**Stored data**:
────

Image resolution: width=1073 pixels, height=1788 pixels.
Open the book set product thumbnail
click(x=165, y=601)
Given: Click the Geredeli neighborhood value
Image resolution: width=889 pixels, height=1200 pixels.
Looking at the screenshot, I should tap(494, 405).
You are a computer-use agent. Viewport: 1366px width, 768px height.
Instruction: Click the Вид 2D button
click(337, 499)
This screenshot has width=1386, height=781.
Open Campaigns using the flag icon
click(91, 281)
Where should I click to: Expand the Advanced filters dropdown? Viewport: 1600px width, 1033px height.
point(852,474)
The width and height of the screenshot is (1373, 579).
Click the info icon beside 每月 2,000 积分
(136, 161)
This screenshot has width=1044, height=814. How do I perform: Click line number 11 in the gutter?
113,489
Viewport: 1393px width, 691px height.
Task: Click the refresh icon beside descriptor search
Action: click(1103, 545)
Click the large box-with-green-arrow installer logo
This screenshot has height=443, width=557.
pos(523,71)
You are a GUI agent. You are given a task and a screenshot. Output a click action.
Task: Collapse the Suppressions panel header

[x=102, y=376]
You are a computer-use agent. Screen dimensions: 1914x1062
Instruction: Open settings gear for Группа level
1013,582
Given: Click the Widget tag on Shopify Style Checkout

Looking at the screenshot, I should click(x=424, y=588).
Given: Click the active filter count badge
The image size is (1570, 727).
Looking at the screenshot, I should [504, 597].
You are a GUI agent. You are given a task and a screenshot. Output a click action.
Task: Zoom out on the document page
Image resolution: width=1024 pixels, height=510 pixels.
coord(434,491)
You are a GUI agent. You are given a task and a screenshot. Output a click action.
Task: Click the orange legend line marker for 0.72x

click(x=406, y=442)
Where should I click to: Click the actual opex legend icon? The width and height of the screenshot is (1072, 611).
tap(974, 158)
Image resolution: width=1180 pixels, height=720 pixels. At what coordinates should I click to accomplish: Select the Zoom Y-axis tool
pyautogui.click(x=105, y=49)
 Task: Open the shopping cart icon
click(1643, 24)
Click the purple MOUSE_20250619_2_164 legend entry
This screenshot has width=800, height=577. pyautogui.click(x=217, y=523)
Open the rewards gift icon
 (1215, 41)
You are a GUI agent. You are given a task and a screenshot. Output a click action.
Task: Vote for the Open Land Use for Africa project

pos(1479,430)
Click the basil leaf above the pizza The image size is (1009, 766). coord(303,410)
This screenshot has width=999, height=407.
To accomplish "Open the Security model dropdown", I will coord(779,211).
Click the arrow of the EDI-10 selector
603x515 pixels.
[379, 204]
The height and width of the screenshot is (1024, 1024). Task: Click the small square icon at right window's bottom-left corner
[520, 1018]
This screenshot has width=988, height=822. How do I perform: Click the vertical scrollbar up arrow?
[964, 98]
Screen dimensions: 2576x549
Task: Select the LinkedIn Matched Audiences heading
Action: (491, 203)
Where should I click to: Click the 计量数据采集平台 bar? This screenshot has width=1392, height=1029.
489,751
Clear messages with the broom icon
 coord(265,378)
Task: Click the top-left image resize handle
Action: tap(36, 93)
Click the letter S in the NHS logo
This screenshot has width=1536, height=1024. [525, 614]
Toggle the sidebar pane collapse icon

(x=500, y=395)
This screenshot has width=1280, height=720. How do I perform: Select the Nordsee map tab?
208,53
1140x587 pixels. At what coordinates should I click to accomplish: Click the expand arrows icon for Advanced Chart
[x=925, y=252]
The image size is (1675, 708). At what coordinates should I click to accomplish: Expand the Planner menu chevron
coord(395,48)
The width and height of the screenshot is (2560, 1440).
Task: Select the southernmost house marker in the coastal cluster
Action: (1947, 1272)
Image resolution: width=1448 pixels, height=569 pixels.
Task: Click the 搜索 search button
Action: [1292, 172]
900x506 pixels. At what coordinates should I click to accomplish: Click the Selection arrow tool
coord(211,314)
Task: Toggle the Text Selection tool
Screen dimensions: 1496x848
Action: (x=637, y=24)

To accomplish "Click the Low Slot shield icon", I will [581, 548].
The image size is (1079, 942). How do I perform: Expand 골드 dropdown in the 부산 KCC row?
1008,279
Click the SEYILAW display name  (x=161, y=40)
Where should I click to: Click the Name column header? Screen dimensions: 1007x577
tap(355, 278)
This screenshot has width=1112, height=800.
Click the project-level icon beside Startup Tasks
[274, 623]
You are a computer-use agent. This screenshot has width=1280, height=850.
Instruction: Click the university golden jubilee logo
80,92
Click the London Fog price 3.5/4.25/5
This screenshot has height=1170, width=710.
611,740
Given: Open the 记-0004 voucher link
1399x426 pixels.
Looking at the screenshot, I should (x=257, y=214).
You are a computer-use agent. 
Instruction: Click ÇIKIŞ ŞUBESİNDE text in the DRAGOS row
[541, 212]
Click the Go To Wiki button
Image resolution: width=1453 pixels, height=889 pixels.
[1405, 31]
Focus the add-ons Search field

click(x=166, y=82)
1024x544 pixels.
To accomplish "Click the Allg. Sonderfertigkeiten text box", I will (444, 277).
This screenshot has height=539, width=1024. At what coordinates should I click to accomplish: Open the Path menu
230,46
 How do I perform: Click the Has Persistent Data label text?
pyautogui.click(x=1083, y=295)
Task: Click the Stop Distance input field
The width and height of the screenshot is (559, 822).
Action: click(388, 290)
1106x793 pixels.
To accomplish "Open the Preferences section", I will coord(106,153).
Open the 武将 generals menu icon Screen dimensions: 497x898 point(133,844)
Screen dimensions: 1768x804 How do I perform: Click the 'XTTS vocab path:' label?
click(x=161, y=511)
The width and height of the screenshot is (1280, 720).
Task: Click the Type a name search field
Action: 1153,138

────

**ABOUT THIS EXERCISE**: Search the lines above for the string "computer", then show every one that has it.

**FINISHED EXERCISE**:
You are a computer-use agent. Viewport: 1366px width, 768px height.
You are a computer-use agent. Screen dimensions: 1914x1062
You are a computer-use agent. This screenshot has width=1280, height=850.
You are a computer-use agent. 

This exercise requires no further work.